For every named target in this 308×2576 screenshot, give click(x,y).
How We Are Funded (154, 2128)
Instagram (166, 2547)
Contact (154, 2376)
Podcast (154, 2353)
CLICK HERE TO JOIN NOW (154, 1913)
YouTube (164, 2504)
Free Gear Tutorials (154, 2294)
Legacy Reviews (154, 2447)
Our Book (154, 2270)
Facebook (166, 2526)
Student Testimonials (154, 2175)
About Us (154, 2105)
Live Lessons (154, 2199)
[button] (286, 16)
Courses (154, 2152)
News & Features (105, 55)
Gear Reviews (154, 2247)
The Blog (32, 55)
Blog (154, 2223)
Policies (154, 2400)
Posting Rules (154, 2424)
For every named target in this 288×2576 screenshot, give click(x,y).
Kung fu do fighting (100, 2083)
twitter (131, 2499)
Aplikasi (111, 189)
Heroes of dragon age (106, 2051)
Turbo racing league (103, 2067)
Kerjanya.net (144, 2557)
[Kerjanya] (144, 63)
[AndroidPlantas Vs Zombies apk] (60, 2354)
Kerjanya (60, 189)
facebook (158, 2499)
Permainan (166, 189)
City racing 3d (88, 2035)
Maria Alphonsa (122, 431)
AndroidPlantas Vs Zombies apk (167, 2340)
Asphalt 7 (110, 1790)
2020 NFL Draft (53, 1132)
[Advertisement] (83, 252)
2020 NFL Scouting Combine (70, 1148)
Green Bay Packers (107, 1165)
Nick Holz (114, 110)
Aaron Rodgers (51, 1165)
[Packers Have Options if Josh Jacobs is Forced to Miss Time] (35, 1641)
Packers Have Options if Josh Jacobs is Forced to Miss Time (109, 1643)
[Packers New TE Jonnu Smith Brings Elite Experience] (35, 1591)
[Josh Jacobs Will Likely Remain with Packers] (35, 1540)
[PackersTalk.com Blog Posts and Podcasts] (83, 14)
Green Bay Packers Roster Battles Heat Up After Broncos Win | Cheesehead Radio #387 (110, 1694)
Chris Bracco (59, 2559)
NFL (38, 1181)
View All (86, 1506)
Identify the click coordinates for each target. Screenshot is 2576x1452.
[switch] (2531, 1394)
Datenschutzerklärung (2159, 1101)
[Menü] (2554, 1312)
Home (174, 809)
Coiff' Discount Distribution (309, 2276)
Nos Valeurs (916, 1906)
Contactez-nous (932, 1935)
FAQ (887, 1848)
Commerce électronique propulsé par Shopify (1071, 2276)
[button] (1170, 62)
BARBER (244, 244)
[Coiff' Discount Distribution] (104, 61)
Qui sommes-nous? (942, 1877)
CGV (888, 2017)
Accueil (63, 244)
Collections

______

__WHAT YOU HAVE TO DO__: In the listing above, find the line holding "Contact (154, 2376)" and the line holding "Aplikasi (111, 189)", then output those two lines and every line between them exactly.

__RESPONSE FOR THIS EXERCISE__:
Contact (154, 2376)
Podcast (154, 2353)
CLICK HERE TO JOIN NOW (154, 1913)
YouTube (164, 2504)
Free Gear Tutorials (154, 2294)
Legacy Reviews (154, 2447)
Our Book (154, 2270)
Facebook (166, 2526)
Student Testimonials (154, 2175)
About Us (154, 2105)
Live Lessons (154, 2199)
[button] (286, 16)
Courses (154, 2152)
News & Features (105, 55)
Gear Reviews (154, 2247)
The Blog (32, 55)
Blog (154, 2223)
Policies (154, 2400)
Posting Rules (154, 2424)
For every named target in this 288×2576 screenshot, give click(x,y).
Kung fu do fighting (100, 2083)
twitter (131, 2499)
Aplikasi (111, 189)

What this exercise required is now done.